# [TASK BRIEF]
Arrange the stretch of entries from the start through the line containing "Action: tap(210, 211)" as a JSON list of strings, one string per line. Skip blank lines and leave the pictures out.
-- start INFORMATION SUPPLIED --
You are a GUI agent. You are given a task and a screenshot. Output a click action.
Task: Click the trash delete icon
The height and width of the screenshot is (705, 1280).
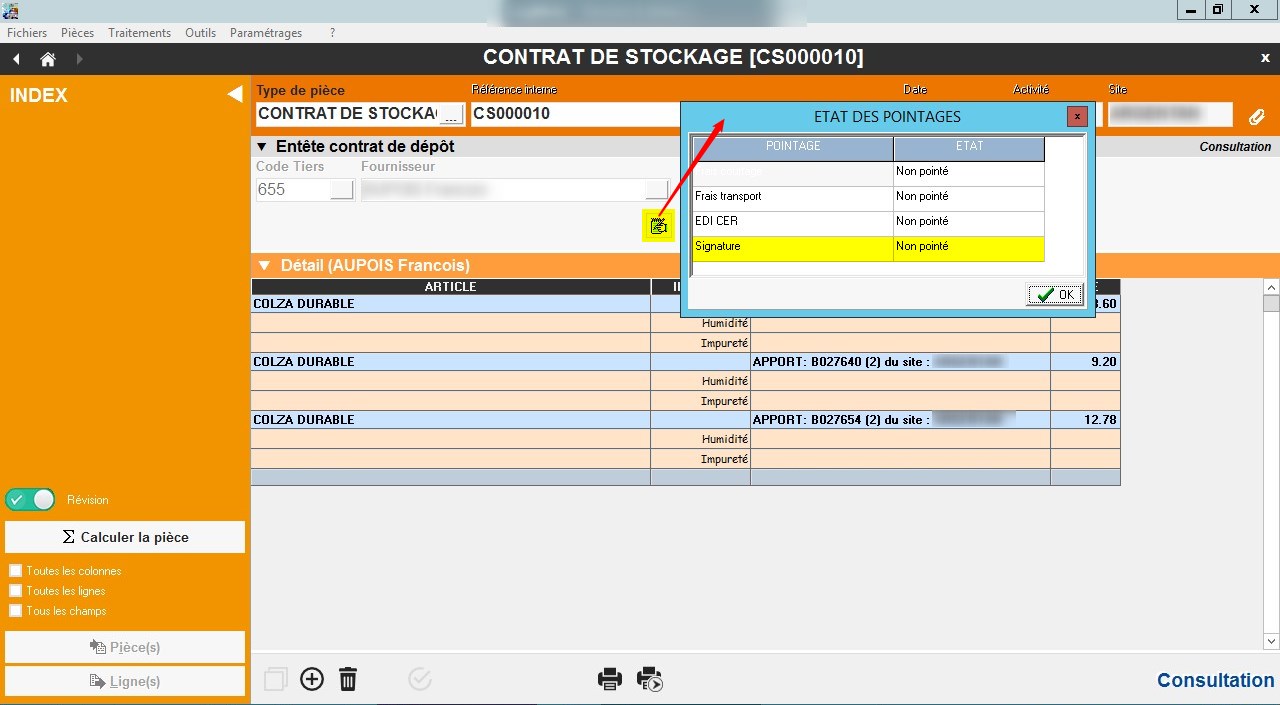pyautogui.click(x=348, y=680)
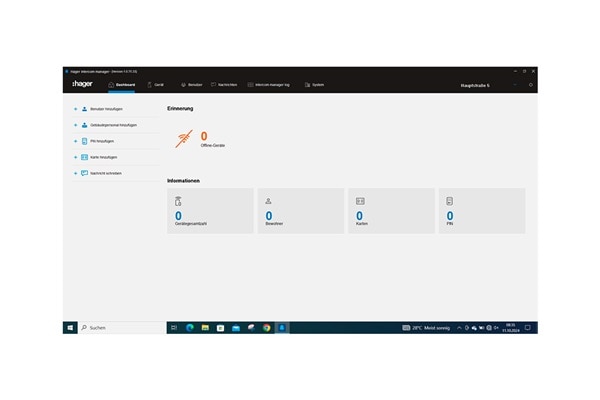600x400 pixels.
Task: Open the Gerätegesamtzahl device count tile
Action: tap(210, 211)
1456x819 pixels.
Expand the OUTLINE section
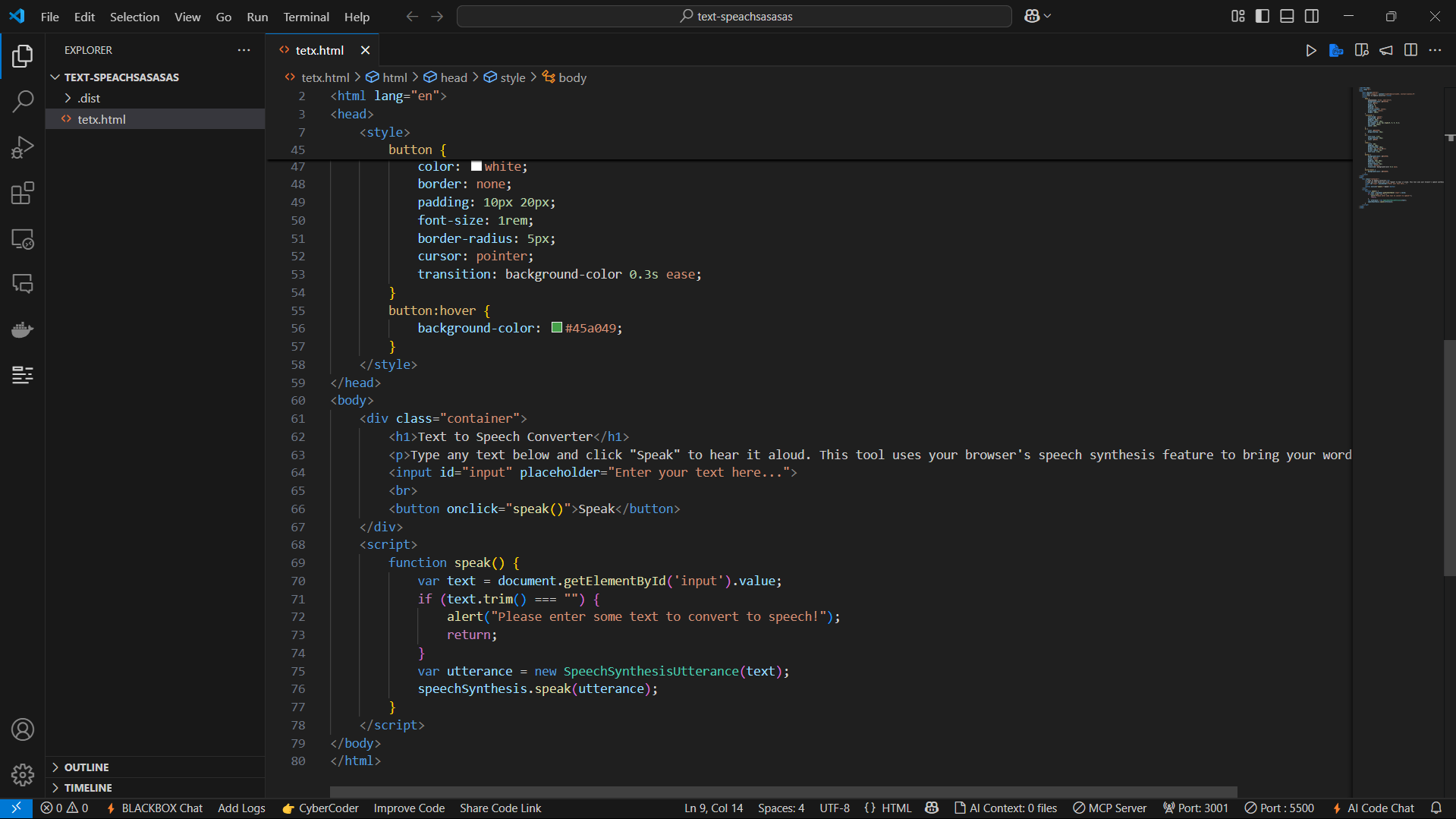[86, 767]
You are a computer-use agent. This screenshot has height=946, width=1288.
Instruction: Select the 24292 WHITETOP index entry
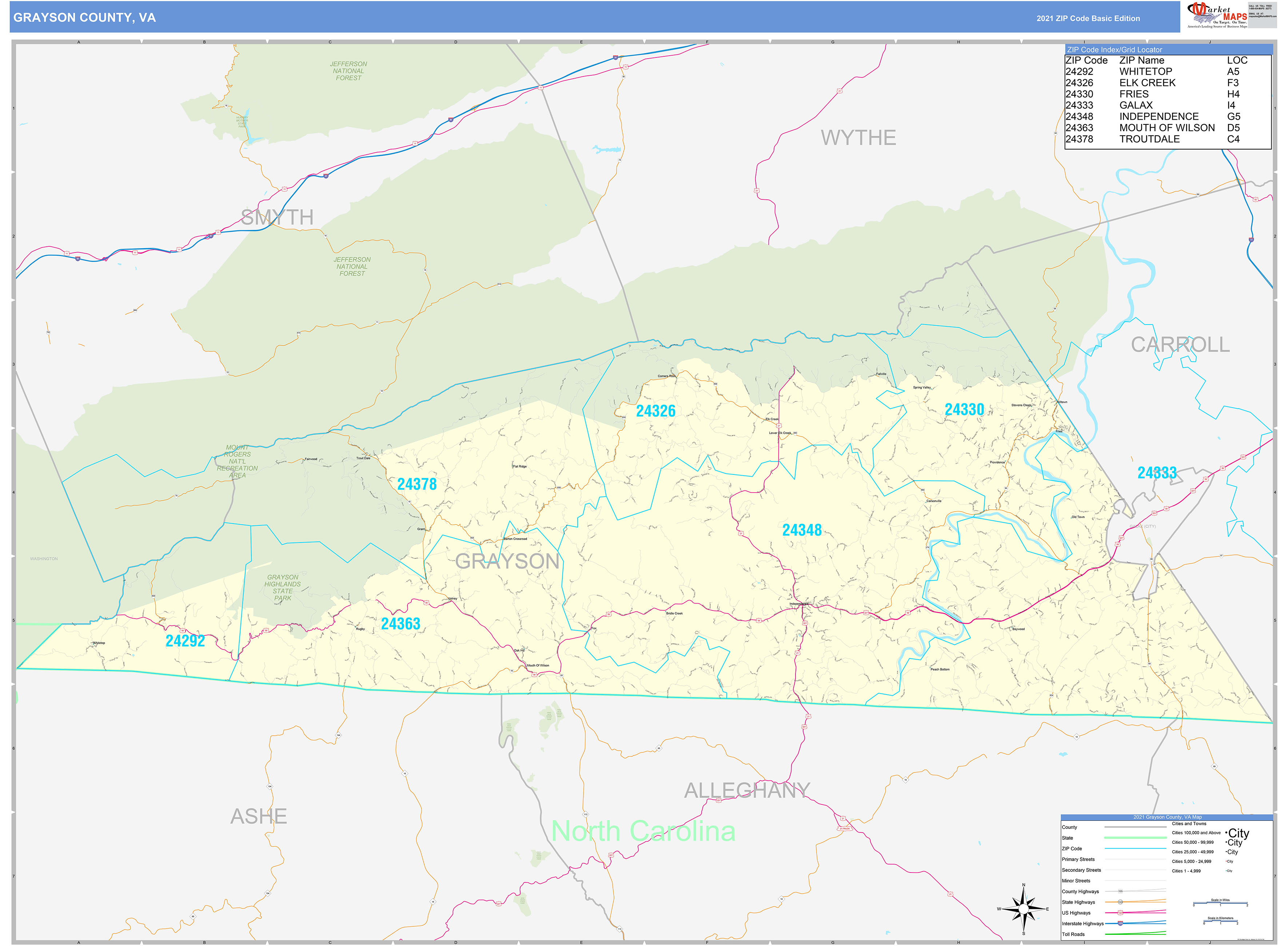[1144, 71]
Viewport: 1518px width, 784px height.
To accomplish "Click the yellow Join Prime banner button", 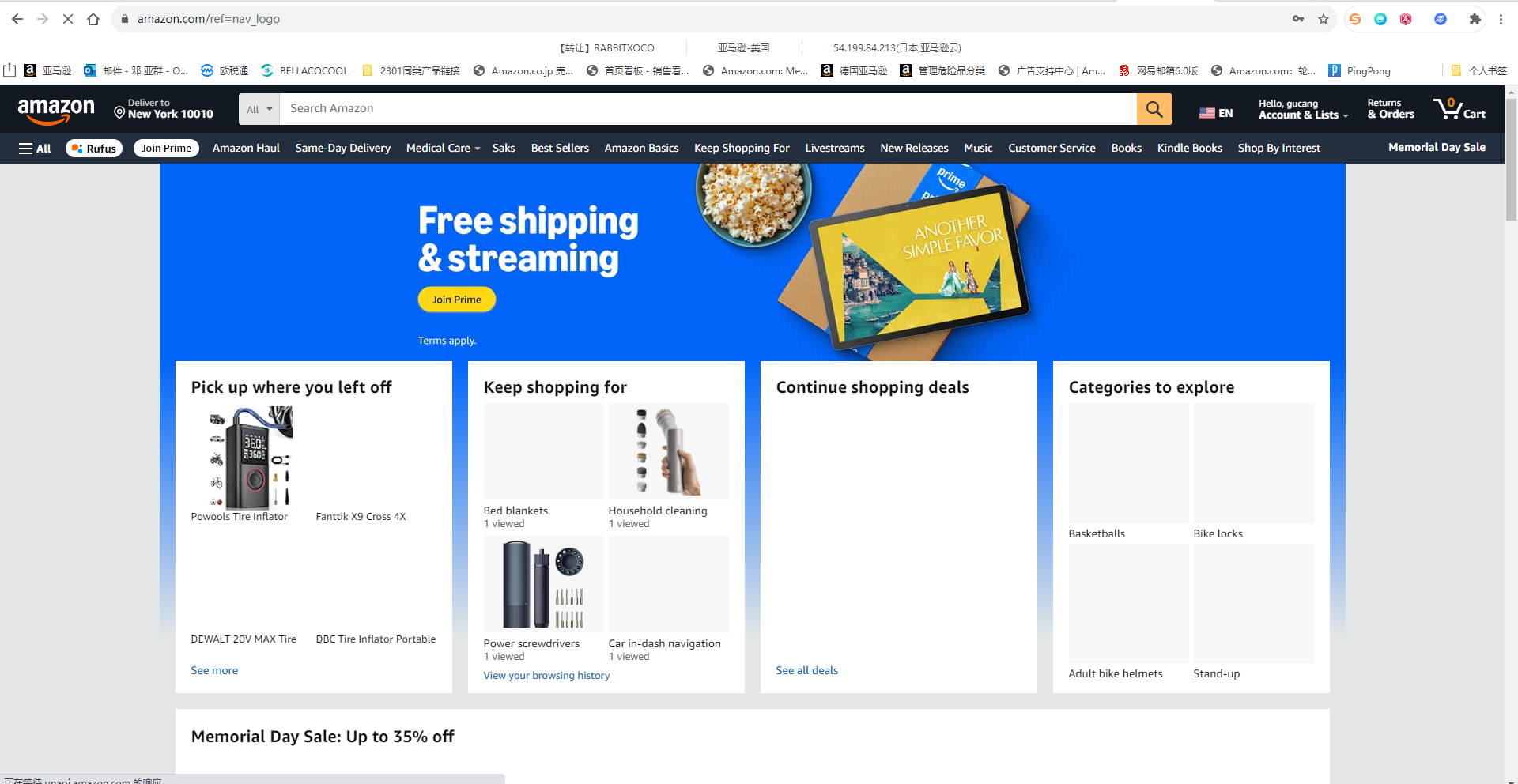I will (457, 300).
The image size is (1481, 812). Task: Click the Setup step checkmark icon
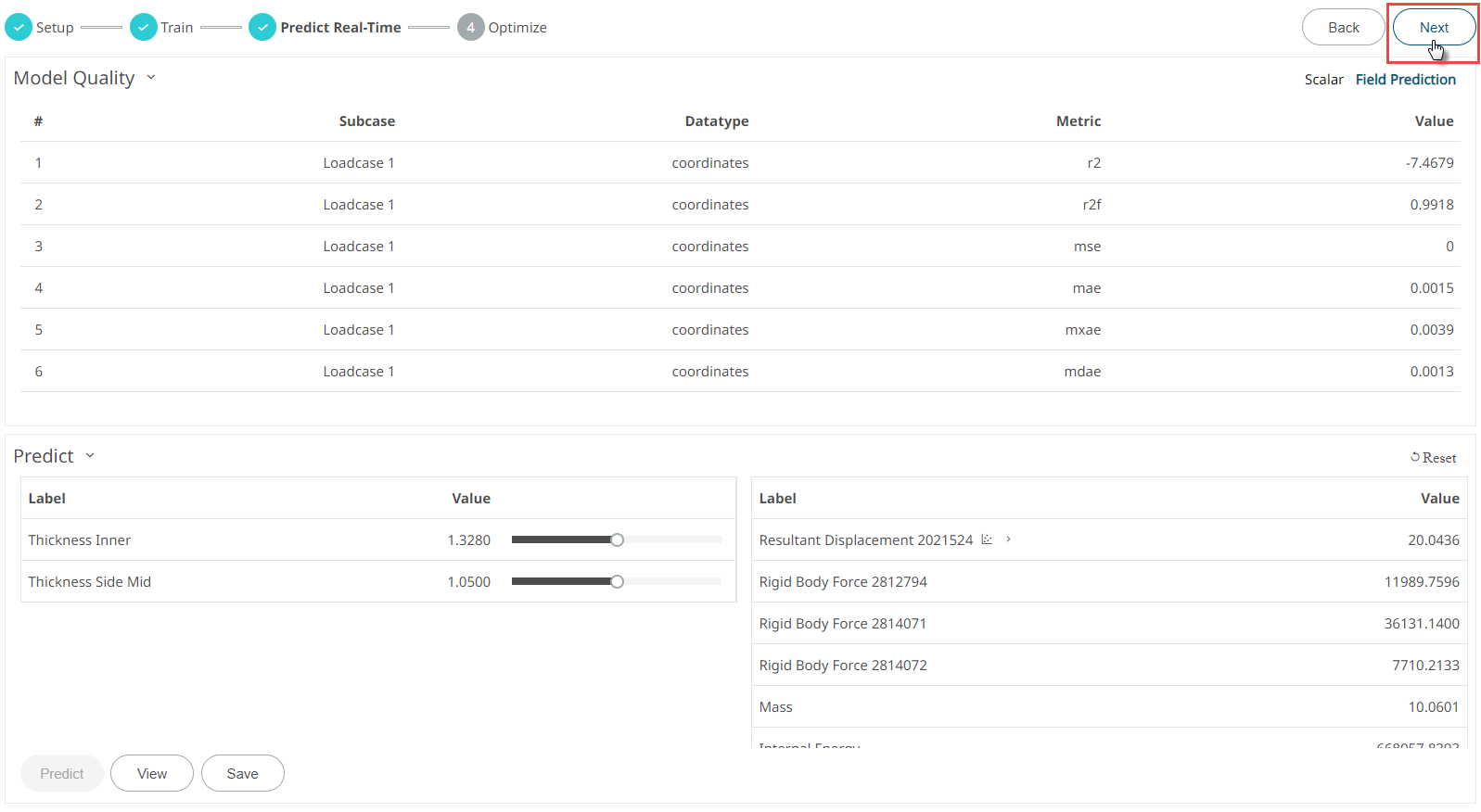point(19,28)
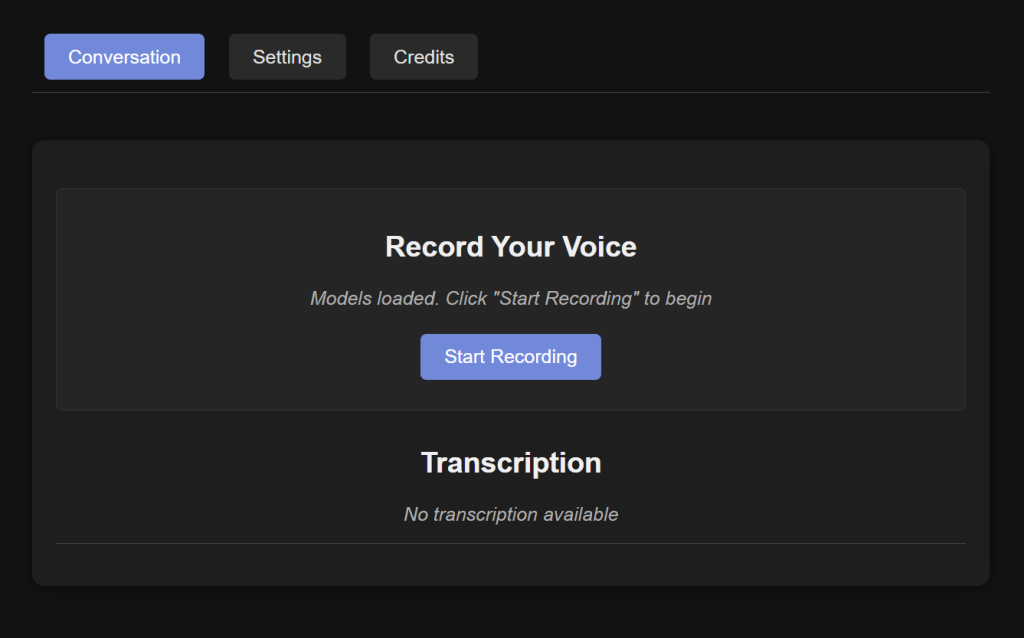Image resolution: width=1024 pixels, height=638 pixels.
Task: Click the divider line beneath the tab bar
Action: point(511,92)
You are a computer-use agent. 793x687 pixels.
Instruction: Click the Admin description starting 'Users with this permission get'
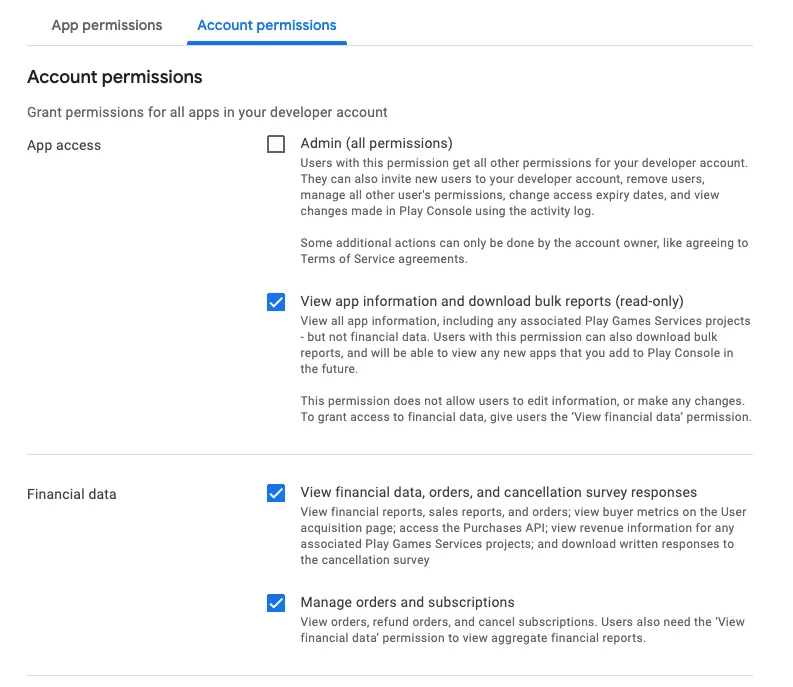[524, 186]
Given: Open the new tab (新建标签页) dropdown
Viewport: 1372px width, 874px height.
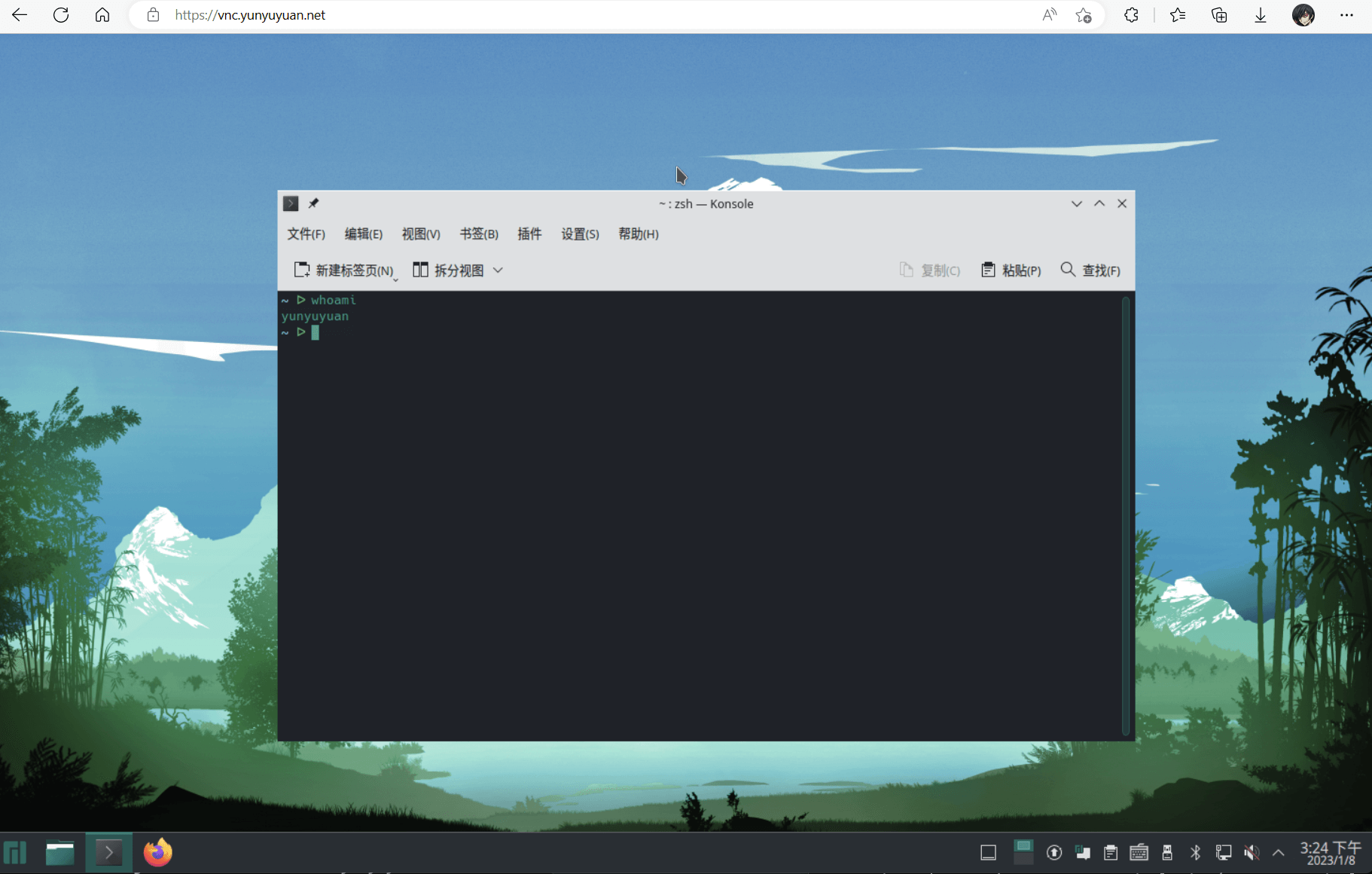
-- end INFORMATION SUPPLIED --
# [TASK SOLUTION]
[
  "You are a GUI agent. You are given a task and a screenshot. Output a click action.",
  "Task: Click the trash delete icon",
  "The height and width of the screenshot is (705, 1280).",
  "pyautogui.click(x=348, y=680)",
  "600x400 pixels.",
  "Task: Open the Gerätegesamtzahl device count tile",
  "Action: tap(210, 211)"
]